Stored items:
————
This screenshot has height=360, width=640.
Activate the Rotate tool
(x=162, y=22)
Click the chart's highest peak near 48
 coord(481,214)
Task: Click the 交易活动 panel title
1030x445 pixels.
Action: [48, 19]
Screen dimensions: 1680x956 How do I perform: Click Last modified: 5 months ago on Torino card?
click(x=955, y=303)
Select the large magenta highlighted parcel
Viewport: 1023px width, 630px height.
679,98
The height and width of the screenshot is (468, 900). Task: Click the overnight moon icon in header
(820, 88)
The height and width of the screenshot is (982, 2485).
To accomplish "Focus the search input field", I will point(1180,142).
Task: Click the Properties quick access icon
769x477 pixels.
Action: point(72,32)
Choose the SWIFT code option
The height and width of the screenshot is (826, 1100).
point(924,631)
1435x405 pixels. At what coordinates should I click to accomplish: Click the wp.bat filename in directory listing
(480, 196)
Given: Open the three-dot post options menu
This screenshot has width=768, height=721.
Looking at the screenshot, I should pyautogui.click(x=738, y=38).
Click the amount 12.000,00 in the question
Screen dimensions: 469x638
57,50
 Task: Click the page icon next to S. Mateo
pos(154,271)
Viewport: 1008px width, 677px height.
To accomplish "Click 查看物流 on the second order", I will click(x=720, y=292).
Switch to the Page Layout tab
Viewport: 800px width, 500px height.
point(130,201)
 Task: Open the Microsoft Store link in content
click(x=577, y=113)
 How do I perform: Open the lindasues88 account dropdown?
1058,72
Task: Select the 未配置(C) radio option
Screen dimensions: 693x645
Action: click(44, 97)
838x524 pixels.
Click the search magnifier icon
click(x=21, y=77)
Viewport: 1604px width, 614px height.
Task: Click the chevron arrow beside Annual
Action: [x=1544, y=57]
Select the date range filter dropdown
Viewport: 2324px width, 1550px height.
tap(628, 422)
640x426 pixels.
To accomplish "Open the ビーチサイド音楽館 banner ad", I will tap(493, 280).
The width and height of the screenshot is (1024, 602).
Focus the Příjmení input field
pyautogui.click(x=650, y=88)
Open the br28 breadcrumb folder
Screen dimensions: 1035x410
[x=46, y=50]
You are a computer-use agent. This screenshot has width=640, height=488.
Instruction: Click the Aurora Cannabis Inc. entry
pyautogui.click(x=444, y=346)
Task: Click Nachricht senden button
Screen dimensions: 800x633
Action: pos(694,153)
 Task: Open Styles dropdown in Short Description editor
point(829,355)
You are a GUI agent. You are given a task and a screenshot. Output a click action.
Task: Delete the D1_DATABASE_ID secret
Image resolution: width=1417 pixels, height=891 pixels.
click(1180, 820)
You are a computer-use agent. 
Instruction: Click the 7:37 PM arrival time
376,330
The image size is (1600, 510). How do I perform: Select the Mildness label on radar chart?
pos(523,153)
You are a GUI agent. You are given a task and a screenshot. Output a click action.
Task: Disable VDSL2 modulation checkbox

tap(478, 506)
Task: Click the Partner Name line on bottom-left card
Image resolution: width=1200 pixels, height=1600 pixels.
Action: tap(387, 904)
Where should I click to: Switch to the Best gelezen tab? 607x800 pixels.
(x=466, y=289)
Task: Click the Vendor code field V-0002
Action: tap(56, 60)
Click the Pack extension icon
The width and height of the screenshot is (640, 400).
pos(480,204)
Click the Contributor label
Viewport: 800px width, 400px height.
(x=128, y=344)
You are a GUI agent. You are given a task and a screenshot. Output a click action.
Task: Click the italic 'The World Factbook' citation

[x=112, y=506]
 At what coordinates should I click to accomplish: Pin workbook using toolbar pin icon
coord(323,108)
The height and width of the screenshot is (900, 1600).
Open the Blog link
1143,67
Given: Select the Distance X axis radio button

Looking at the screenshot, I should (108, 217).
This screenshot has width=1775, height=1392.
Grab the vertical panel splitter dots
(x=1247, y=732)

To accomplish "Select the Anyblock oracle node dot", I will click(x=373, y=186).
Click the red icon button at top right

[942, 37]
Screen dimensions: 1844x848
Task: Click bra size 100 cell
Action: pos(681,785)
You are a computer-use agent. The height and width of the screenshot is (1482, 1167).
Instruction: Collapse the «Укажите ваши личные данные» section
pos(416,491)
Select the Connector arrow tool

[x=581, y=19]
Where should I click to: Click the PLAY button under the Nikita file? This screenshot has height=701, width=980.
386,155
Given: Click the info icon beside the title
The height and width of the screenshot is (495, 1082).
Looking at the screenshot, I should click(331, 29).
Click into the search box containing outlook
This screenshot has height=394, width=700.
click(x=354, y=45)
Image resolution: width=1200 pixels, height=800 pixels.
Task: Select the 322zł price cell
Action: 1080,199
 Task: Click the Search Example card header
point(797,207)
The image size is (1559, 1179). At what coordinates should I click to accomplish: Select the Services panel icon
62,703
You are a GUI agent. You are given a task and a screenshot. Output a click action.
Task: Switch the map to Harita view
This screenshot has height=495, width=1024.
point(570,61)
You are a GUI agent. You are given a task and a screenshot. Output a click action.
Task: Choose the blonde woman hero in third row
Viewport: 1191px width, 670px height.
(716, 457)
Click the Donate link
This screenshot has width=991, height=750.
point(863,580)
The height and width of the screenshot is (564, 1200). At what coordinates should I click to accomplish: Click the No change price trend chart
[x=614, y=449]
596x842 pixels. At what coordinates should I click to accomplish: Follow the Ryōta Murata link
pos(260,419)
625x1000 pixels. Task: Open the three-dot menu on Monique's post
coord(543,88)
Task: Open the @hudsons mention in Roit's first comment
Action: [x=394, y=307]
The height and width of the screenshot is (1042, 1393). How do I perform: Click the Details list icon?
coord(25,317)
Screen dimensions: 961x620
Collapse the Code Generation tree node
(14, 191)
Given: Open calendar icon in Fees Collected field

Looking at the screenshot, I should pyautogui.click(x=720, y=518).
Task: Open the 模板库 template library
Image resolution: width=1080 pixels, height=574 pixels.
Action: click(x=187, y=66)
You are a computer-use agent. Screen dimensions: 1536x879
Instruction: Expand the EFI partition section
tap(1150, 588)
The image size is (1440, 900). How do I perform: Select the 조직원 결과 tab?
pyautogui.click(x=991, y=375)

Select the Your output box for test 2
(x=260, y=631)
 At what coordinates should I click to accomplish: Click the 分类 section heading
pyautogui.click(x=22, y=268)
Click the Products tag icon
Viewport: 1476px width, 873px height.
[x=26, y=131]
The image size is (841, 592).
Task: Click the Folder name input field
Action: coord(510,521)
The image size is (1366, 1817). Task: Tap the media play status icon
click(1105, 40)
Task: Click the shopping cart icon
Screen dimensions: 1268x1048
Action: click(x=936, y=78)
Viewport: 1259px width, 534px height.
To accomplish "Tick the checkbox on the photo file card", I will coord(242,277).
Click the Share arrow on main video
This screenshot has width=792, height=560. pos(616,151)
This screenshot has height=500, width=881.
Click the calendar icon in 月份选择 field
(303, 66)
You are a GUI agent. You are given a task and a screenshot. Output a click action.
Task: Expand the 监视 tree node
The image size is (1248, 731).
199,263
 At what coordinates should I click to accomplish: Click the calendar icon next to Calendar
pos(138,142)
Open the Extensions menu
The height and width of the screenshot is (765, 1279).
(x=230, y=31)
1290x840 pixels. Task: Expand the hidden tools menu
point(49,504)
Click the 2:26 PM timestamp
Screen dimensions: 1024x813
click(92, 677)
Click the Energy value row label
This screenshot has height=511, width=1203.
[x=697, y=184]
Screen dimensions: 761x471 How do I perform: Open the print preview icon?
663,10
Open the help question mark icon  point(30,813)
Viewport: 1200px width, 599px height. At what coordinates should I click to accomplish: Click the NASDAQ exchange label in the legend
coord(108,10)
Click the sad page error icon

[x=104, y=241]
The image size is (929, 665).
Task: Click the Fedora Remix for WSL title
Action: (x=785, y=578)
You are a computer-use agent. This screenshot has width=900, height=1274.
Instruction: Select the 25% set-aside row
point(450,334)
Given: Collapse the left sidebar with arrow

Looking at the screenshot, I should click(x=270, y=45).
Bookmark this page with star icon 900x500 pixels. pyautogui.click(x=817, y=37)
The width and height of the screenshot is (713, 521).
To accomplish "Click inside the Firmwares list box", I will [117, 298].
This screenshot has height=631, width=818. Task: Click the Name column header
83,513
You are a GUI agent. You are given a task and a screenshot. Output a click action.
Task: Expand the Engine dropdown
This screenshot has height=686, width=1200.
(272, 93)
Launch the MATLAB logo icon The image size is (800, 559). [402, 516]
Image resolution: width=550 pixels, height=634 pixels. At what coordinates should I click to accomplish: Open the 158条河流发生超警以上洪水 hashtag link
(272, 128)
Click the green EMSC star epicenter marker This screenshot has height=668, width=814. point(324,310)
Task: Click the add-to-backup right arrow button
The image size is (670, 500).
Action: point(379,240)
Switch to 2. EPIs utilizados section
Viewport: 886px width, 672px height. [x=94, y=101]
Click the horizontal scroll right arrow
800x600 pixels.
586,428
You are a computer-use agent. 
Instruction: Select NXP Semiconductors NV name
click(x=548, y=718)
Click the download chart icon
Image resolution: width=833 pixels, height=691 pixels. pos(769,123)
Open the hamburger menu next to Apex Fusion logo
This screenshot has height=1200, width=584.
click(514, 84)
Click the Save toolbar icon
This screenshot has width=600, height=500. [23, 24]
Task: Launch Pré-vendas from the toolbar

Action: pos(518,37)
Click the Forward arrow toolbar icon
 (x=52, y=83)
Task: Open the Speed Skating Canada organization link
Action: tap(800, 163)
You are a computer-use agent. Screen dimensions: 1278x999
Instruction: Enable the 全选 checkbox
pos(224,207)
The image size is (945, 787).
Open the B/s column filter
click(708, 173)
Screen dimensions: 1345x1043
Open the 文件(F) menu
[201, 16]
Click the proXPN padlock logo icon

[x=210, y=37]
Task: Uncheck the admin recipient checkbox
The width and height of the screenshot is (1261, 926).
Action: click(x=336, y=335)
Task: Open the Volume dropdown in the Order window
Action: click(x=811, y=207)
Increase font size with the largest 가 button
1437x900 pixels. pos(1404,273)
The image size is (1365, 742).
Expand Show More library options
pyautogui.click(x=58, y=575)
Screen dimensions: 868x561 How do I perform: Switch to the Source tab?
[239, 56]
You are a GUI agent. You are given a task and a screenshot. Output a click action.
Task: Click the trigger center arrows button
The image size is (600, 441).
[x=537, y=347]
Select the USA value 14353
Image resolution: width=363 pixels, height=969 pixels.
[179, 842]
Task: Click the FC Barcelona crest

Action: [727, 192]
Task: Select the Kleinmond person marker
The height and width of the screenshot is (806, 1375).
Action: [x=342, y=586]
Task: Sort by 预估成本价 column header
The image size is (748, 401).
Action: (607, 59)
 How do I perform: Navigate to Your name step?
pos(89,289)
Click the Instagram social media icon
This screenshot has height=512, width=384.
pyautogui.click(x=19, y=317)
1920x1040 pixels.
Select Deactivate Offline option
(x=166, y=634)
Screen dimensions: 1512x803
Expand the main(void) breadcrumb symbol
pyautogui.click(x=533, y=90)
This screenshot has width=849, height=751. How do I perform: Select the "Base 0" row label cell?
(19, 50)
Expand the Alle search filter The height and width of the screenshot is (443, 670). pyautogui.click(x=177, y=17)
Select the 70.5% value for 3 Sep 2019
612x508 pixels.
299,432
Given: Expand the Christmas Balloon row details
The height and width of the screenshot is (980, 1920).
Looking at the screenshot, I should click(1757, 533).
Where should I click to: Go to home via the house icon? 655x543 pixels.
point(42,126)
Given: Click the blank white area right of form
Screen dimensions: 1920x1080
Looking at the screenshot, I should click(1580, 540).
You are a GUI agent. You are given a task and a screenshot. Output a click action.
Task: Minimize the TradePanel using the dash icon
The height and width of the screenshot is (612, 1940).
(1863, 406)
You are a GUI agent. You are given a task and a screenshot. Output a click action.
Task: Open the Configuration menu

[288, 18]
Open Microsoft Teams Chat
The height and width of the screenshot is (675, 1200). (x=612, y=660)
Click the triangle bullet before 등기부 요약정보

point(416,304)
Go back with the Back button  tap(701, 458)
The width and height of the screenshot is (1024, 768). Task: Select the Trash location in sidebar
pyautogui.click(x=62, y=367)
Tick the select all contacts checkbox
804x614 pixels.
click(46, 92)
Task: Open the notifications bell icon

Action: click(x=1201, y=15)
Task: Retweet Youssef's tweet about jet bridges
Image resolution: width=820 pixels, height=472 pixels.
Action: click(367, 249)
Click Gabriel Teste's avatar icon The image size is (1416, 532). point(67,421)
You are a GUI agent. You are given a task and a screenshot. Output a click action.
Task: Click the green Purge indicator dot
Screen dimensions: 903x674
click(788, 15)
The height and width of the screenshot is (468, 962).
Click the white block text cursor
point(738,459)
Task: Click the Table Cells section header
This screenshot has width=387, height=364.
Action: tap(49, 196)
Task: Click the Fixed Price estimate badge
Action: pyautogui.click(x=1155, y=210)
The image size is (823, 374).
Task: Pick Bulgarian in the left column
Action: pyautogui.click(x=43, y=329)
————
**Problem to work on**: Which lines above run from the one containing "Task: Click the add-to-backup" to the one containing "Task: Select the Kleinmond person marker"? Give them again exactly, both ends included.

**Exercise solution**:
Task: Click the add-to-backup right arrow button
The image size is (670, 500).
Action: point(379,240)
Switch to 2. EPIs utilizados section
Viewport: 886px width, 672px height. [x=94, y=101]
Click the horizontal scroll right arrow
800x600 pixels.
586,428
You are a computer-use agent. 
Instruction: Select NXP Semiconductors NV name
click(x=548, y=718)
Click the download chart icon
Image resolution: width=833 pixels, height=691 pixels. pos(769,123)
Open the hamburger menu next to Apex Fusion logo
This screenshot has height=1200, width=584.
click(514, 84)
Click the Save toolbar icon
This screenshot has width=600, height=500. [23, 24]
Task: Launch Pré-vendas from the toolbar

Action: pos(518,37)
Click the Forward arrow toolbar icon
 (x=52, y=83)
Task: Open the Speed Skating Canada organization link
Action: tap(800, 163)
You are a computer-use agent. Screen dimensions: 1278x999
Instruction: Enable the 全选 checkbox
pos(224,207)
The image size is (945, 787).
Open the B/s column filter
click(708, 173)
Screen dimensions: 1345x1043
Open the 文件(F) menu
[201, 16]
Click the proXPN padlock logo icon

[x=210, y=37]
Task: Uncheck the admin recipient checkbox
The width and height of the screenshot is (1261, 926).
Action: click(x=336, y=335)
Task: Open the Volume dropdown in the Order window
Action: click(x=811, y=207)
Increase font size with the largest 가 button
1437x900 pixels. pos(1404,273)
The image size is (1365, 742).
Expand Show More library options
pyautogui.click(x=58, y=575)
Screen dimensions: 868x561 How do I perform: Switch to the Source tab?
[239, 56]
You are a GUI agent. You are given a task and a screenshot. Output a click action.
Task: Click the trigger center arrows button
The image size is (600, 441).
[x=537, y=347]
Select the USA value 14353
Image resolution: width=363 pixels, height=969 pixels.
[179, 842]
Task: Click the FC Barcelona crest

Action: [727, 192]
Task: Select the Kleinmond person marker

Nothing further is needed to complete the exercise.